(Beginning of Task material)

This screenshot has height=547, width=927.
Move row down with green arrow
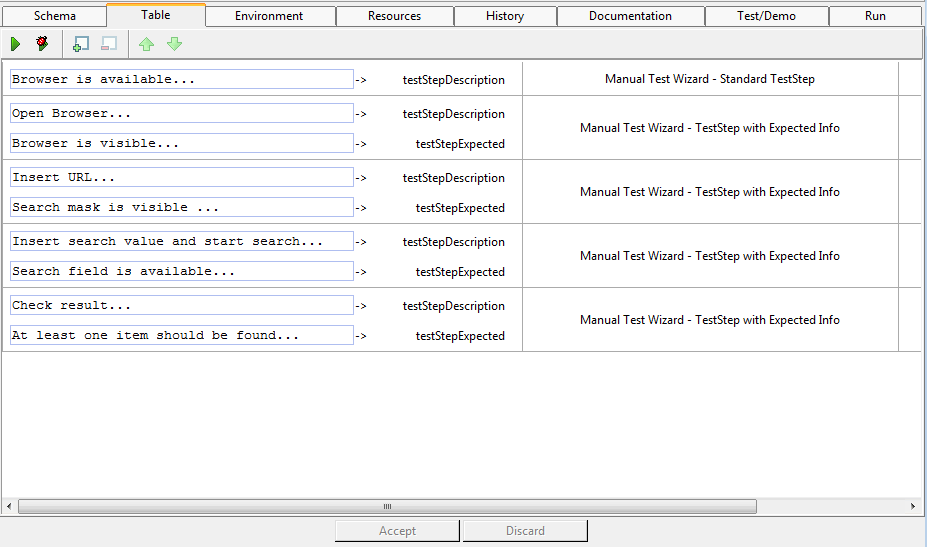174,44
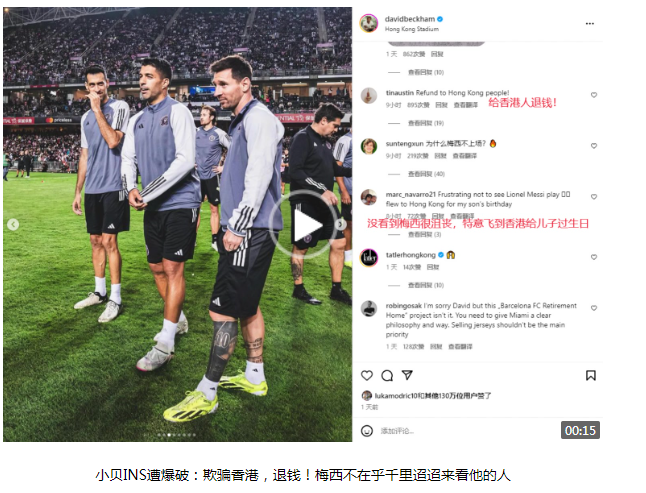This screenshot has height=493, width=646.
Task: Expand 40 replies under suntengxun comment
Action: point(426,174)
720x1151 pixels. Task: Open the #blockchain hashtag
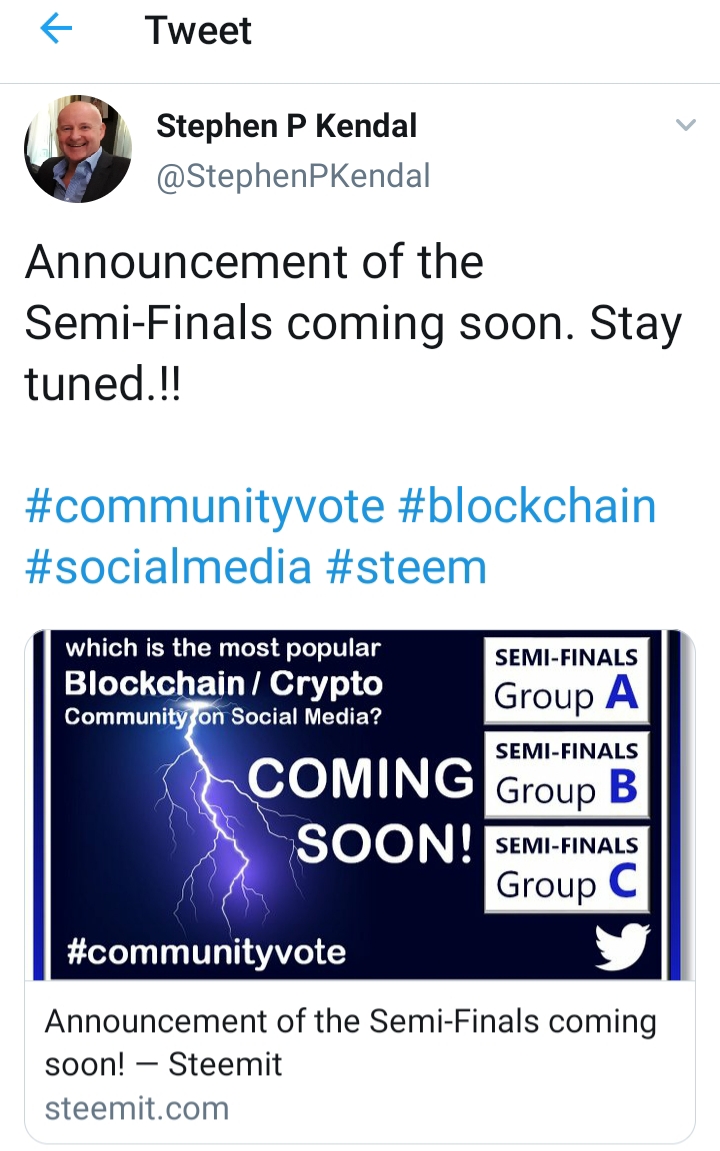[x=526, y=506]
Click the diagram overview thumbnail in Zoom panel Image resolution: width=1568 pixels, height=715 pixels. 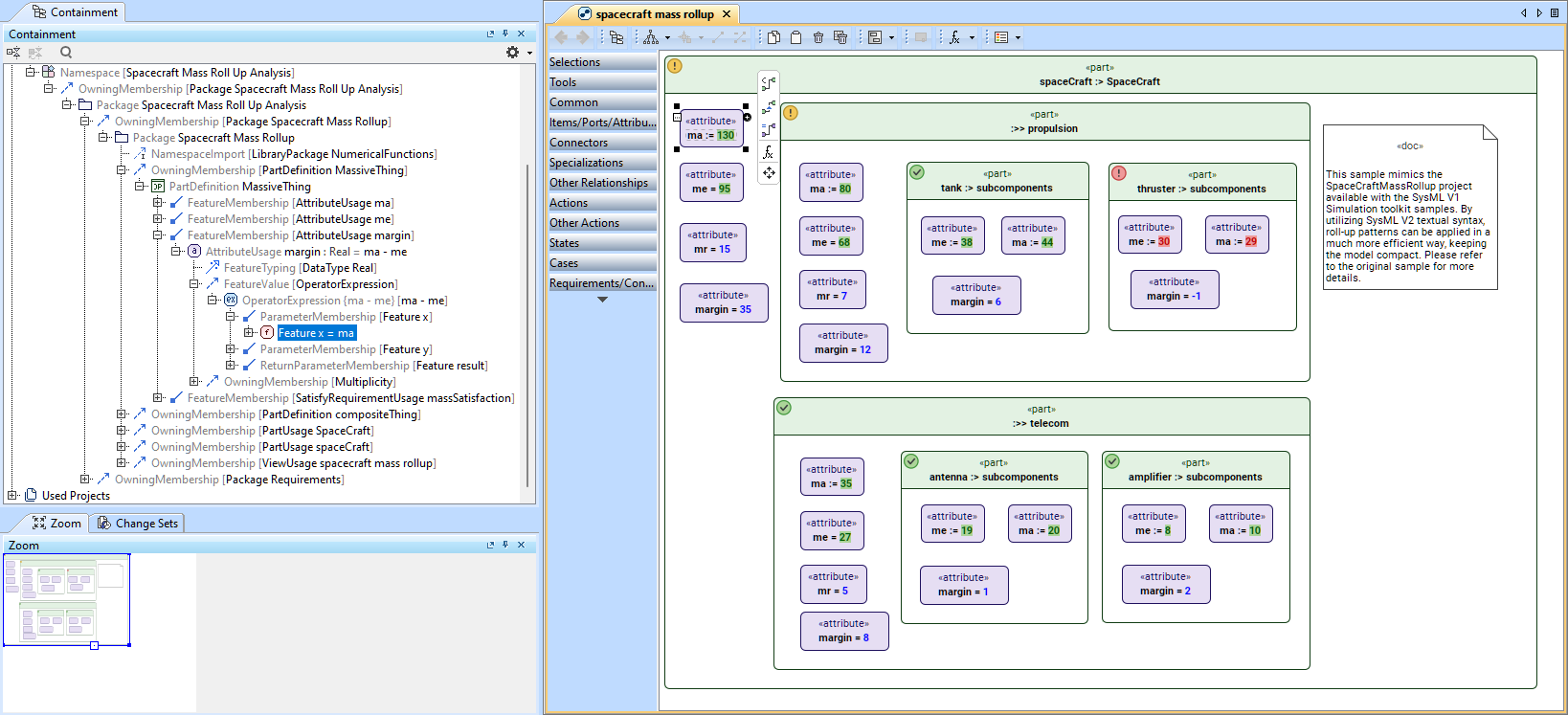(x=67, y=600)
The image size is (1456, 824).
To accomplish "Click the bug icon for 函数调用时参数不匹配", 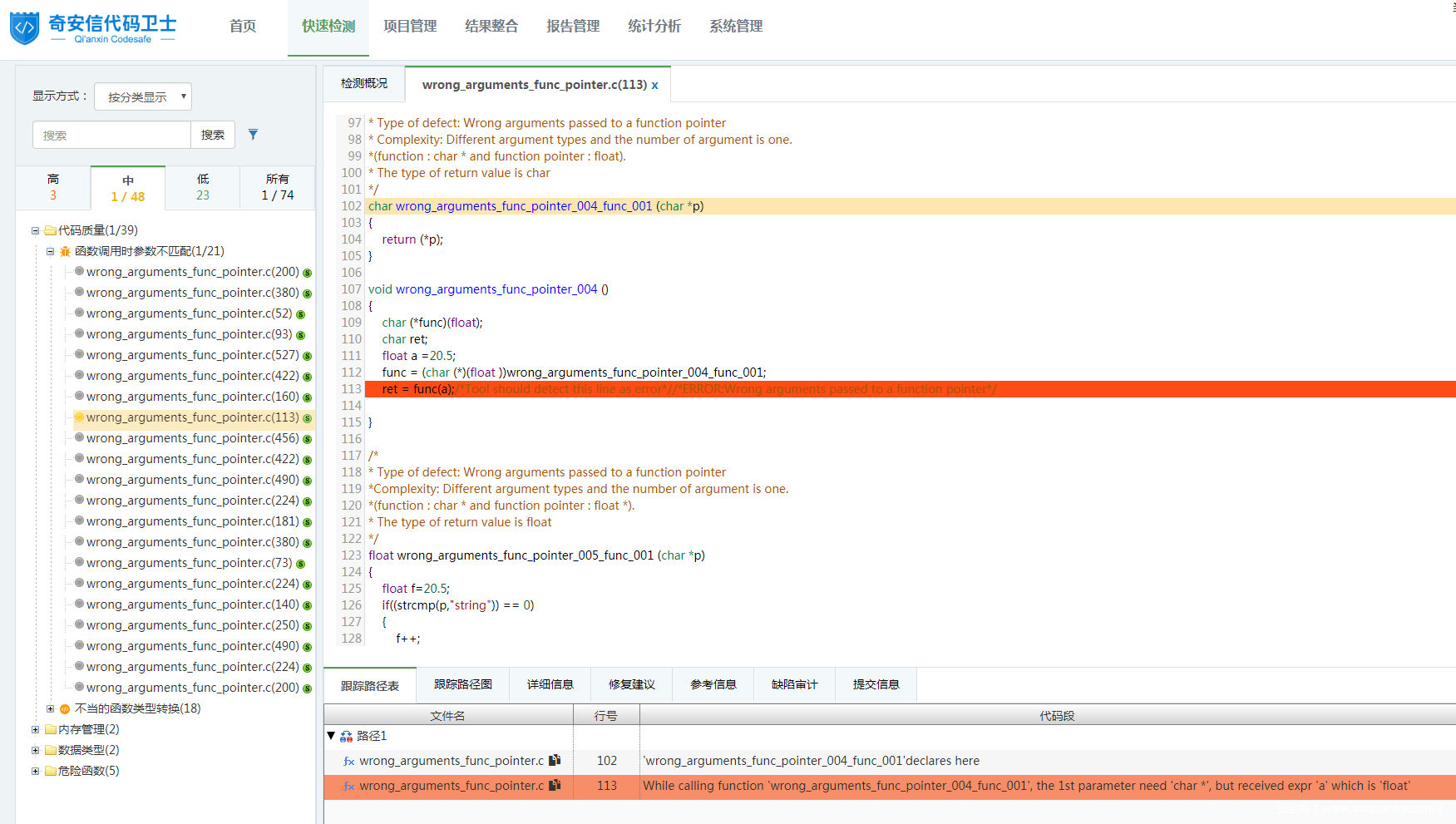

(End of Task material)

Exercise prompt – Only the lines between the one containing "The image size is (1456, 824)." and the last line of the listing above, both included, should be written out, exactly and without pictures.

Solution to this problem –
The image size is (1456, 824).
To accomplish "Click the bug icon for 函数调用时参数不匹配", 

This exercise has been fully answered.